Where to Find It (an exercise)

C. W. Eckersberg, Vesta Temple in Rome, 1814-1816, Source: Nivaagaard Collection

Think of a place you know well or a thing you know exactly where to find. Make it an interesting place or thing, and make it one you’d like others to be able to find. I’m not thinking of your special place, or secret stash; I’m thinking of a place or thing that other people will be grateful you told them about and helped them locate. There must be lots of them to choose from, and I want you to just pick one of them — one, like I say, that you know well. You not only know how to find it but why someone would want to. When imagining the “someone”, the “other people”, just think of your fellow students in a class, or your peers in your scholarly discipline.

Your assignment will be to write a five paragraph essay that explains where this thing or place is — how to find it. It will take roughly five minutes to read. I want you to think seriously about how to begin, which also means imagining that your reader begins somewhere, in some location (some distance from the destination) or in some state of deprivation (in need of the thing you know how to find). Choose a common location, one that will be familiar to most readers or, at least, one that they will be more easily able to find than the thing or place you’re going to be guiding them towards. I also want you to think seriously about where they’re going to end up. Just before they find it, what will they be experiencing? What puzzle may be confronting them? Should they turn right or left? When you say, “open the drawer,” will there be any doubt as to which drawer you’re talking about? What’s the last thing they will see before they see the thing you want them to find or arrive at their destination? And how, finally, will they know they succeeded?

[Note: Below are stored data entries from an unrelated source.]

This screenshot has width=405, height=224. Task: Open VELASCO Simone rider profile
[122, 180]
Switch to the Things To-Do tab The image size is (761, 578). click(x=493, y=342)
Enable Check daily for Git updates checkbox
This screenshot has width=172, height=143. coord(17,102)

In between, you have to write three paragraphs. That means at least 18 sentences and at most 600 words. Be strategic about this. Choose a problem that can be solved within that space. And make sure it can be divided meaningfully into three sets of instructions. Don’t make it so far away or so difficult to find that you’ll need thousands of words to make it clear. But also don’t make it so easy that the reader feels like you’re just wasting their time and that they would have been there by now if you had just gotten to the point. Pick a place or thing to find, and a place or state to begin with, that puts meaningful bounds on the problem. Understand the deep connection here between your problem as a writer and your reader’s problem as a seeker. You’re trying to help them find something.

Give yourself three hours to write the essay. That gives you time to spend 27 minutes on each paragraph, taking a three-minute break between them. You’ll also have a bit of time (say, 15 minutes) at the beginning to think about what you’re going to write about and at the end to read it through and fix minor things. Since you get to choose where to begin and what to find based on your own knowledge, and since your reader is just a fellow student in your class, the “knowledge” that is needed here is entirely yours to decide. You will presume your reader lacks some knowledge, but also that they have some other knowledge (or they wouldn’t know what you mean at all). Make these assumptions wisely. Finally, remember that you have more than 30 times longer to write this thing than the reader has to read it. Remember to enjoy this advantage.

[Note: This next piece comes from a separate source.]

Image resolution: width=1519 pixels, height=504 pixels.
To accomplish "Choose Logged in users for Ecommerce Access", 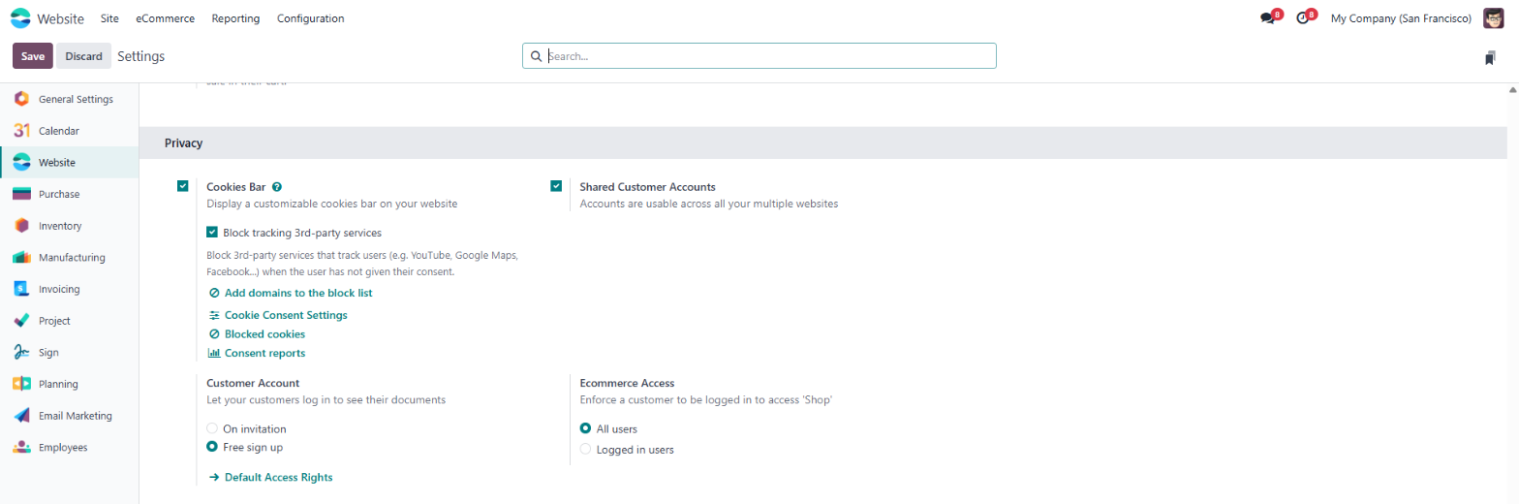I will pyautogui.click(x=585, y=450).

Please keep this concrete. Don’t guide your reader towards some abstraction. Don’t tell them how to find love or their dream job. That’s another assignment for another day. Next time, perhaps, you can explain to the reader how to do something you know how to do well. Another time, you can write about how to observe a particular fact of nature, or how to comply with a particular cultural norm. You can explain how to build a physical structure or how to solve a social problem. The variations are infinite. But, for this one, just tell your reader how to find the Phillips screwdriver in your shed or the best bench in your favorite park.